When asked what amount of usage Versant would use to gauge whether the utility would take action with police, spokesperson Marissa Minor was unable to provide details to the Bangor Daily News.
A threshold isn’t set for when Versant would call police about high energy usage, but if the rule moves forward, the company would work with regulators to come up with a specific solution, Minor said.
The households Versant would flag would be residential properties that use massive amounts of electricity, where one day’s worth of usage is nearly equal to an average user’s month, she added.
Beyond identifying possible criminal activity, the change would allow Versant to address what it says are safety concerns for customers, employees and first responders.
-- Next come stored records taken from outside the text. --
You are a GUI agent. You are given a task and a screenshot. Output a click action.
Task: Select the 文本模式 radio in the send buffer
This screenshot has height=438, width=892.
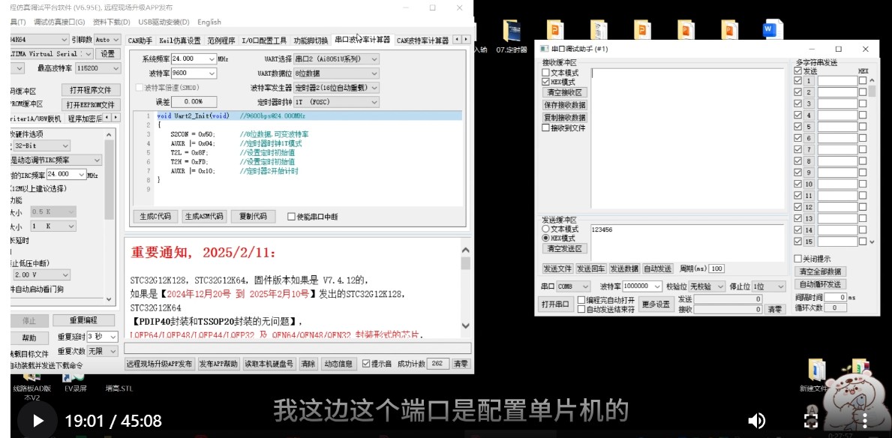point(545,230)
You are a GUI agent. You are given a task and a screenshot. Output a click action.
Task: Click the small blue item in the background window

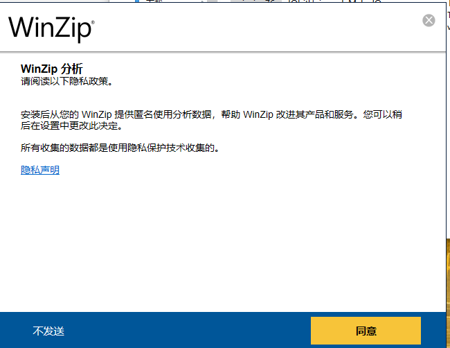pos(137,1)
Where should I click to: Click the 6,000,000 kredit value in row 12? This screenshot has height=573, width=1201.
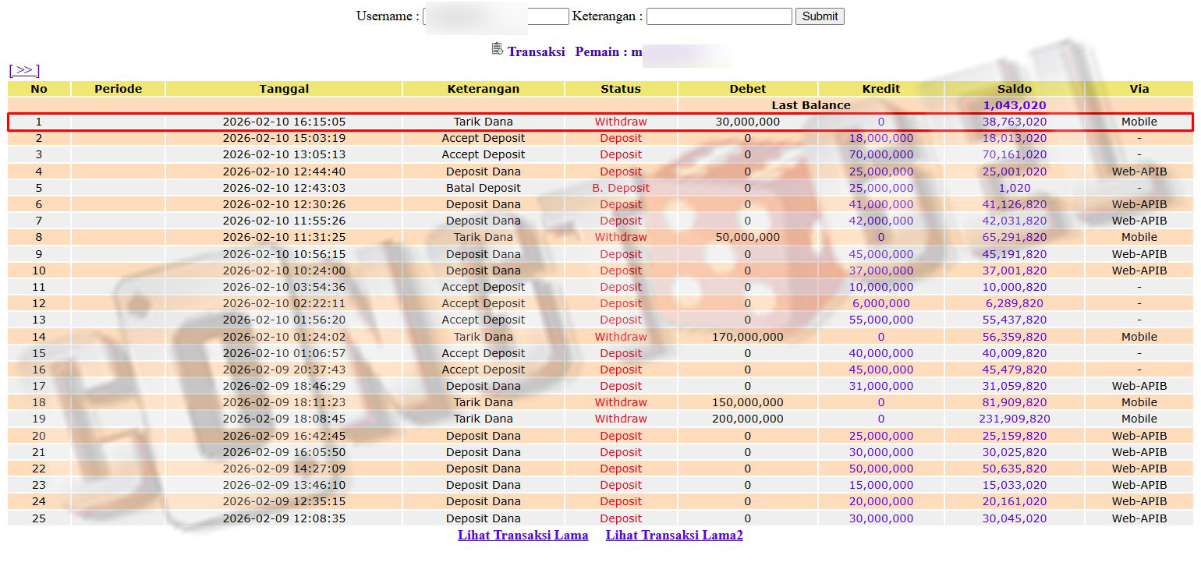[880, 303]
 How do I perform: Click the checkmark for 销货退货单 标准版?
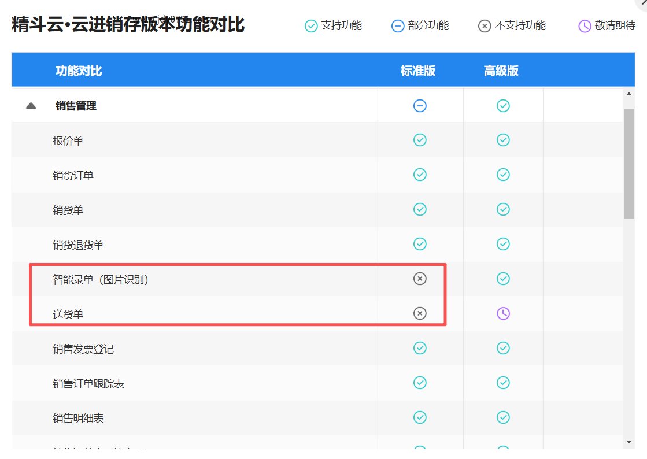(420, 244)
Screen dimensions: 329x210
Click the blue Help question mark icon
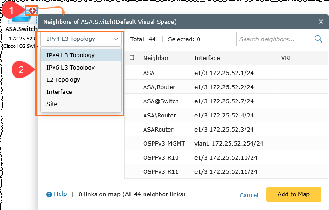click(x=49, y=194)
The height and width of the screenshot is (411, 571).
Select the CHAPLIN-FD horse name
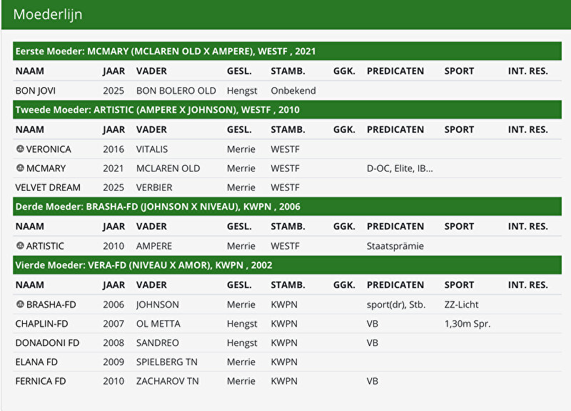[x=42, y=323]
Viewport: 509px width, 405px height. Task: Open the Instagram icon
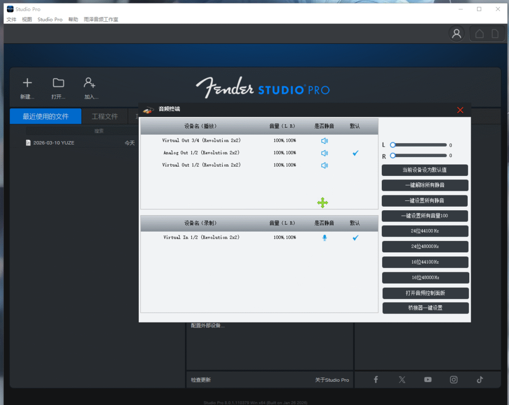(x=453, y=379)
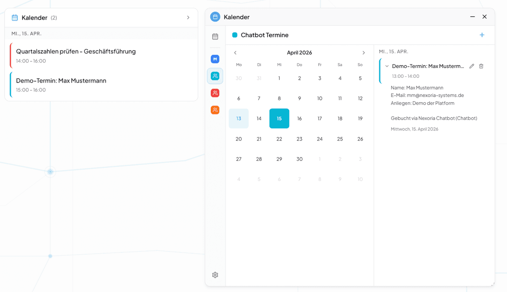Select the teal Chatbot Termine calendar icon
The height and width of the screenshot is (292, 507).
215,76
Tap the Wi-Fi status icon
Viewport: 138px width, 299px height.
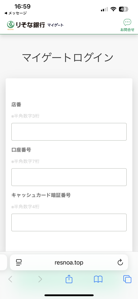pos(114,9)
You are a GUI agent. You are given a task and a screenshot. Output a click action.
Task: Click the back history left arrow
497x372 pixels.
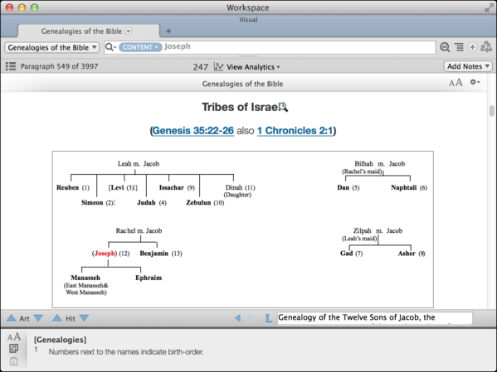click(237, 318)
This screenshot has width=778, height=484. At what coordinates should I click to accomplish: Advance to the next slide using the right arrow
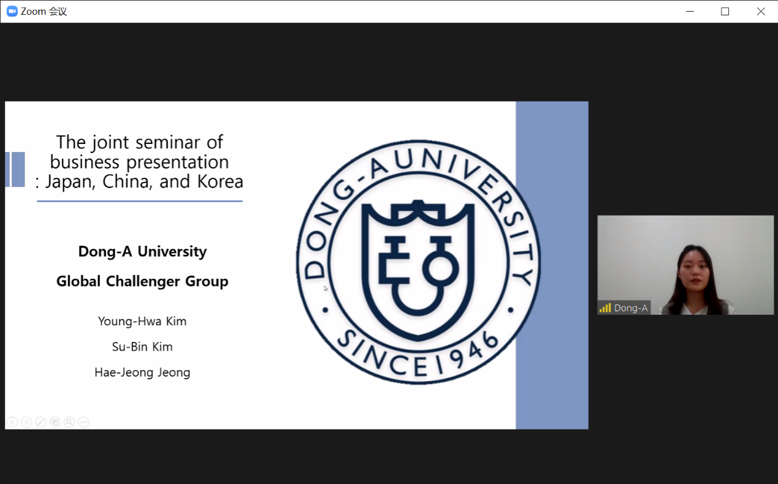pyautogui.click(x=26, y=422)
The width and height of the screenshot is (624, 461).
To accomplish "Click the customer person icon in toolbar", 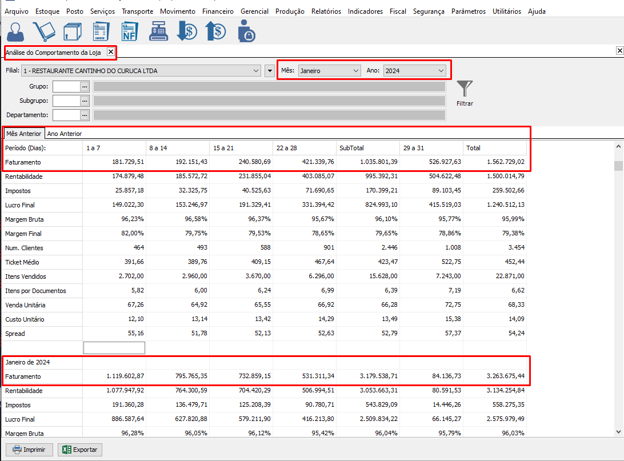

“Our comments were driven by the serious risks of fire and injury that can occur in cases where residential customers are drawing far more electricity than these electrical systems can safely accommodate,” Minor said.
The illegal grow houses tend to have large-scale electrical service boxes, police said previously.
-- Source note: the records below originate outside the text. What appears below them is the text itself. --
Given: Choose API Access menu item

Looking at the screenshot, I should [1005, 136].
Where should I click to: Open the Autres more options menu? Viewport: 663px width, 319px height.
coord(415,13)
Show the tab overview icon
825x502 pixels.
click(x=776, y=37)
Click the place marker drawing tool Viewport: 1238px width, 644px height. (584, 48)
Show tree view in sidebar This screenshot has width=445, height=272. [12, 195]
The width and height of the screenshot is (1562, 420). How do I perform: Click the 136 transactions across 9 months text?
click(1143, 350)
Myrick-Stockdell also in the March hearing raised the question of whether Versant is currently allowed to divulge customer information to police in cases where an employee has been threatened.
“If a representative of a utility calls law enforcement and divulges the customer’s name and address, it’s not permitted,” Myrick-Stockdell said in his interpretation of the law.
Versant employees are verbally threatened about 30 times in a year, with most happening during storms. About 10 verbal threats related to the illegal grow operations were made against Versant employees in the last year, Minor said.
“While safety is always a critical consideration, we recognize it is not the only one,” she said. “Versant Power takes very seriously our duty to protect our customers’ personal information and does not disclose information without a customer’s consent or an official court order.”
Central Maine Power, the state’s other primary utility provider, declined to tell the BDN how many subpoenas it has received. Spokesperson Jon Breed deferred those questions to law enforcement.
CMP has been subpoenaed in four of the five public federal court cases in Maine so far.
The company cooperates with law enforcement when customer information is requested through a subpoena but CMP does not believe utilities should report customers to police because of high energy usage, Breed said.
In the same March Maine Public Utilities Commission hearing, CMP Director of Billing and Revenue Recovery Mark Morisette offered an example of when the company contacted a customer whose usage had recently spiked for what turned out to be legitimate reasons.
“Come to find out their home was flooded during that weather event back in December and they had a company come in with large fans and heaters that were just using gobs and gobs electricity. So they ended up using 6,000 kilowatt hours in less than a 30-day period of time,” Morisette said.
“And, boy, I would not be comfortable at all if we were to raise a flag on that customer to possibly get law enforcement involved. That does — seems like an eerie line to even consider crossing.”
Linda Ball, CMP’s Vice President of Customer Service, expressed similar concern.
“Personally, I’m terrified of the police. If I were using a lot [of electricity] because something went wrong and they knocked on my door, I’d probably cry,” Ball said at the March hearing. “I don’t want to put people in that situation. It makes me very nervous.”
A leaked federal government memo from August 2023 said it believes there are up to 270 large-scale illegal marijuana grow operations in Maine connected to Chinese organized crime, with the money being used for crime in the U.S. or being sent back to China.
The Maine Public Utilities Commissioners will deliberate on Versant’s proposed rule change at 10 a.m. Tuesday. The hearing is open to the public and streamed online.